|Mom, Aunt Jean, me and Gummy|
Gummy lived a hard, working-class life: working in a bowling ball factory during WWII; married a hard-working, hard-drinking man, and raised four children. She was a very religious woman and held strong, rigid opinions. She was born and died in the same house and never traveled farther than Boston for her honeymoon. She was an ardent Red Sox fan. When she was older, she babysat for other people's children until she couldn't do it any longer.
Both women had breast cancer. Gloria survived; Gummy didn't. I don't know if Gloria is happy. Truly happy. I don't think Gummy was a very happy person in general. I'm sure she had happy moments though. Many happy moments.
As I approach turning 65, I find myself reflecting a lot about my choices in life. I tested life's boundaries in my adulthood, raised a son alone, bought a house alone, ran for political office virtually alone as election day came, and married for the first time at 51. I am very healthy and a happy person. I still wrestle with demons from my past, but, except for moments here and there, they don't control me overall. I always said I didn't have money to risk at the gambling tables, so I risked at life.
I'm not sure what I'm trying to say about making these comparisons, except that life was harder for my grandmother, than it was for Gloria. Of course, their priorities were different as was their struggle. My grandmother was just as strong a women as Gloria, and I think I attribute some of my inherited strength from Gummy and from my mother. My mother also had a hard life, but I think she found her own happiness along the way. Music was as big a respite for her as it is for me. Life was harder for women in the 1920's, 30's, 40's and 50's.
In my family, women had to work at a job outside the home to help support the family as well as be the homemaker. Politics were against women at every turn. They had no rights. There was zero equality with men. In the 1960's, all that began to change. And, Gloria helped define that change. She was a pioneer for change. She helped pave the way for more freedoms for women beyond the vote. Many women suffered and died to get men to grant the right to vote to women, and I never take that right for granted. But, Gloria began the fight for equal rights in the workplace: "equal pay for equal work". There is more work to be done here because women still do not receive equal pay compared to men, but she began the fight to break that "glass ceiling".
I learned in my own life, and I credit learning it from my mother and grandmother as well as the pioneering women in the news, that women do indeed "have a set". Our "set" is just hidden, as is our ability to achieve sexual satisfaction. It is buried and requires more work to achieve satisfaction. Men's lives are mostly defined by their penises: bigger equals more power. Their identity and their power is mostly defined by their work, their pay, their trucks, their guns, the amount they eat or the number of women they screw. Women tend to comment about men who brag about the size of their house or the things they own or do above as, "overcompensating for having a tiny penis."
There are many more men out there who do fit into the mold I described above. Sadly, I dated a lot of them. Because, also sadly (and not much has changed in this day and age), girls and women like "the bad boys". My desire to be treated badly by "bad boys" came from low self-esteem.
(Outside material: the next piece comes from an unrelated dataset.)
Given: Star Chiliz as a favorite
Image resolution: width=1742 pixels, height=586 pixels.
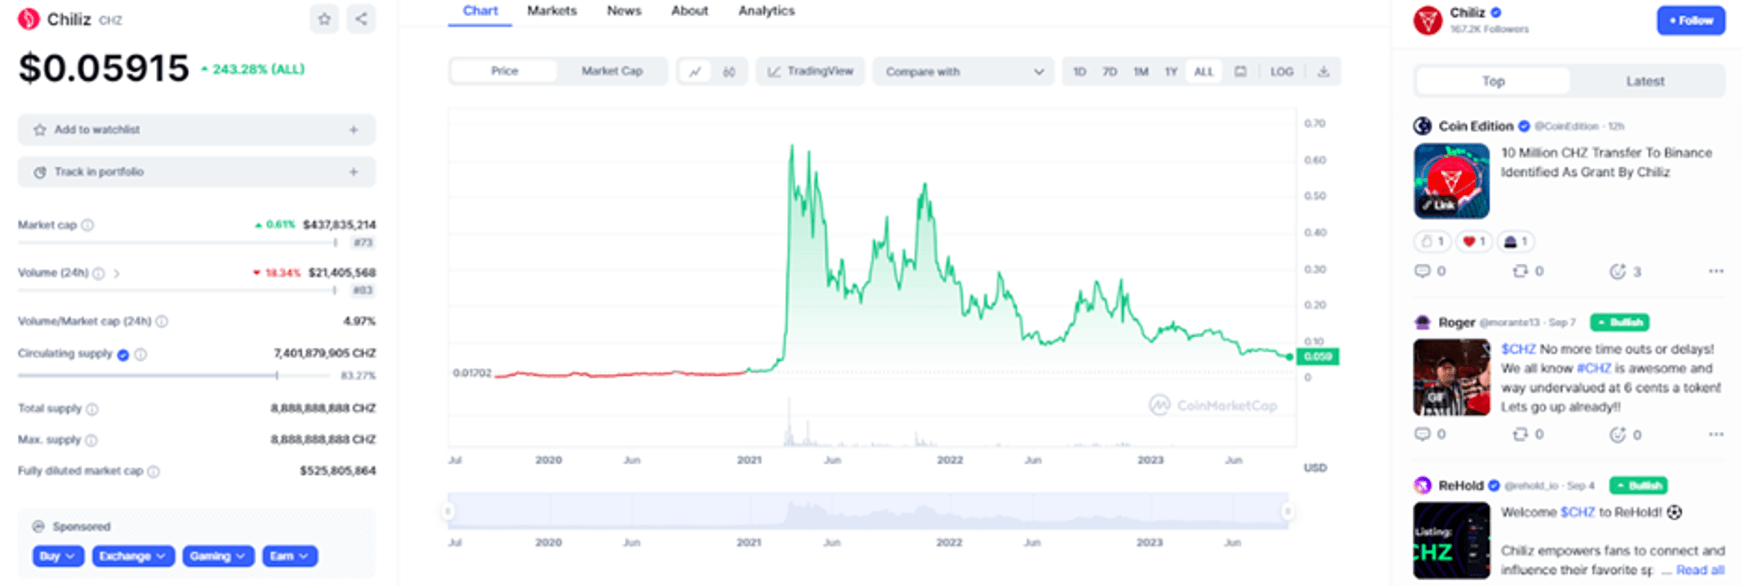Looking at the screenshot, I should tap(324, 19).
I'm sure this is true for everyone. But even with low self-esteem, the desire to fight for one's rights in this society is tied to something else entirely. The fight for rights comes from a desire more primal than low self-esteem, it comes from the need to survive.
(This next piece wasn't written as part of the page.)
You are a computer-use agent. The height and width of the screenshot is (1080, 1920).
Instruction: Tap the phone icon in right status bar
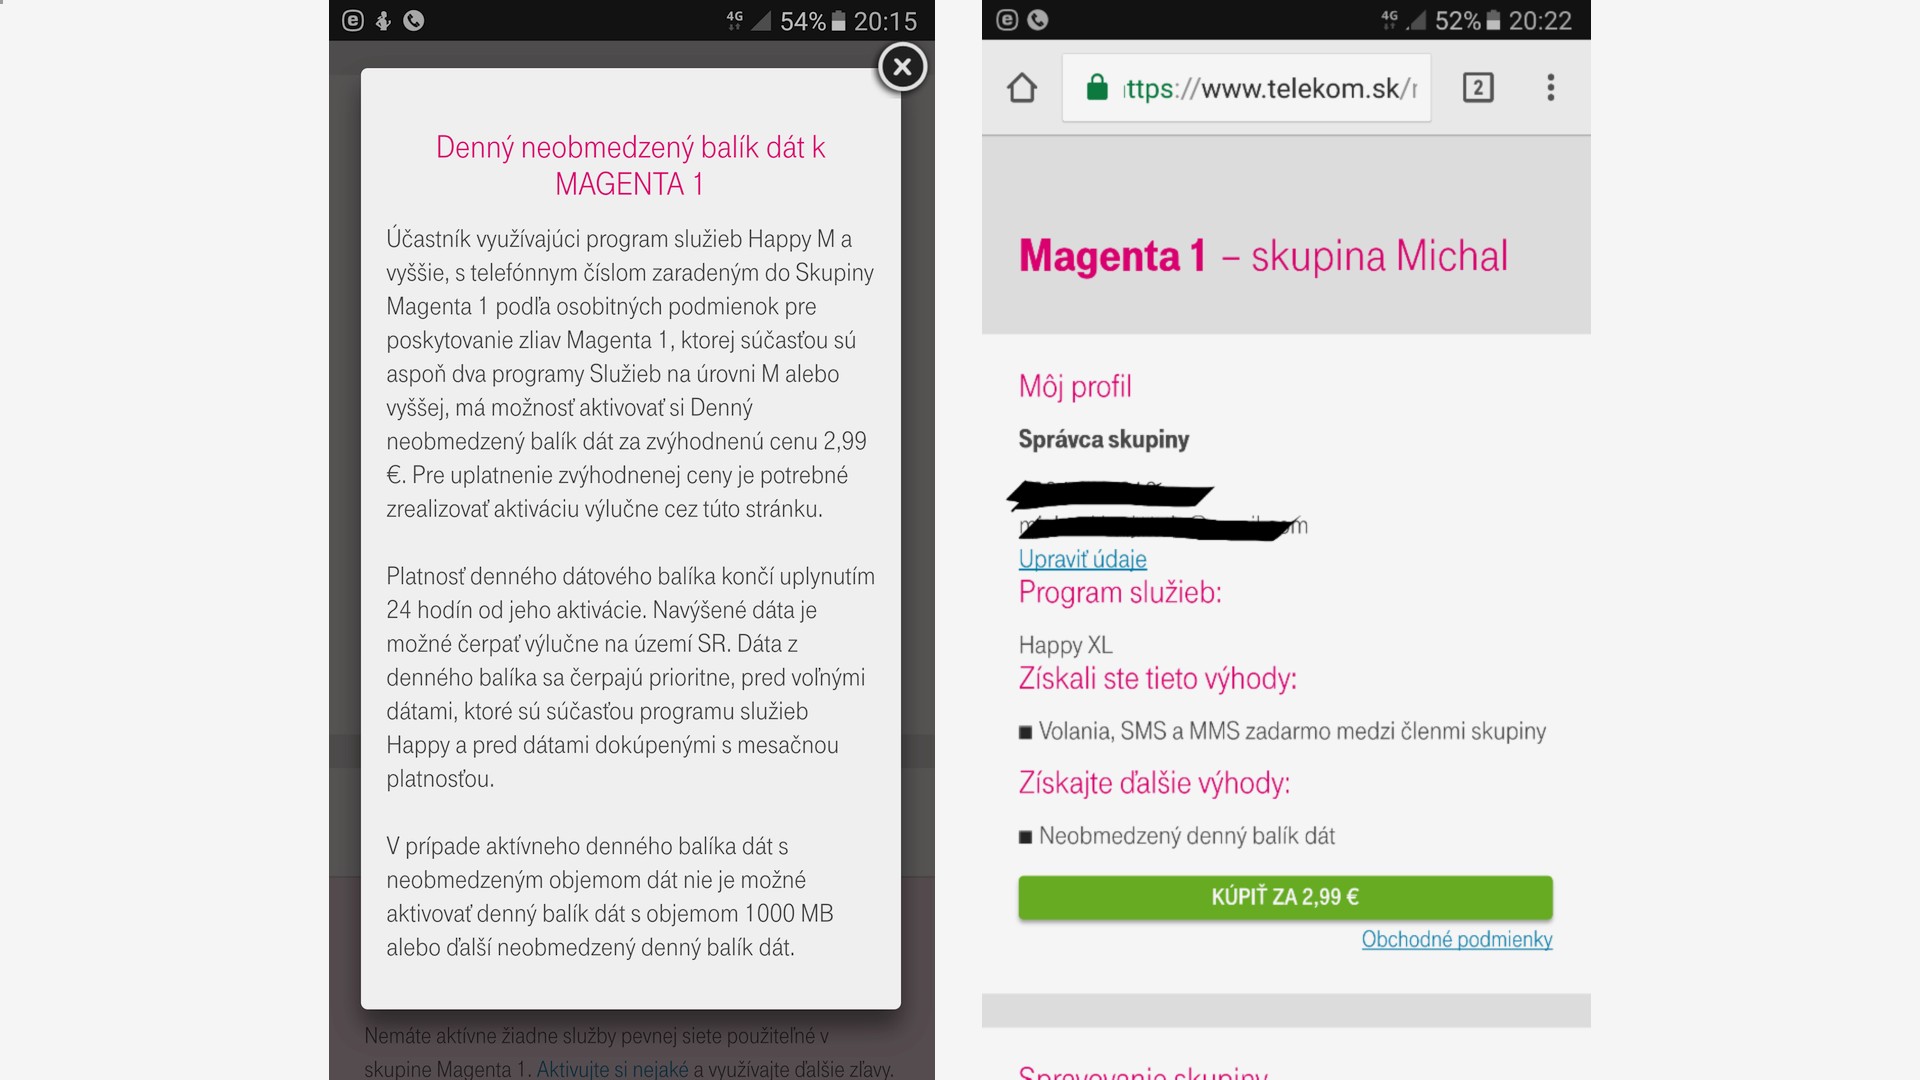coord(1038,20)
The fight for survival is as primal as they come. And, women fought to survive in a male-dominated world, just as we continue to fight in that same world today. Women have many more rights than we did in the days of our mothers and grandmothers, even during my earlier years. But, we remain unequal in a society still dominated by testosterone. More estrogen needs to be injected in the human society, and not just in the United States.
Thank you most of all to my mother, Ellie, and to Gummy for demonstrating what quiet strength is through and in our family life. Without you both, your daughters and granddaughters would be lost completely. I love and miss you both terribly, especially when I don't feel good.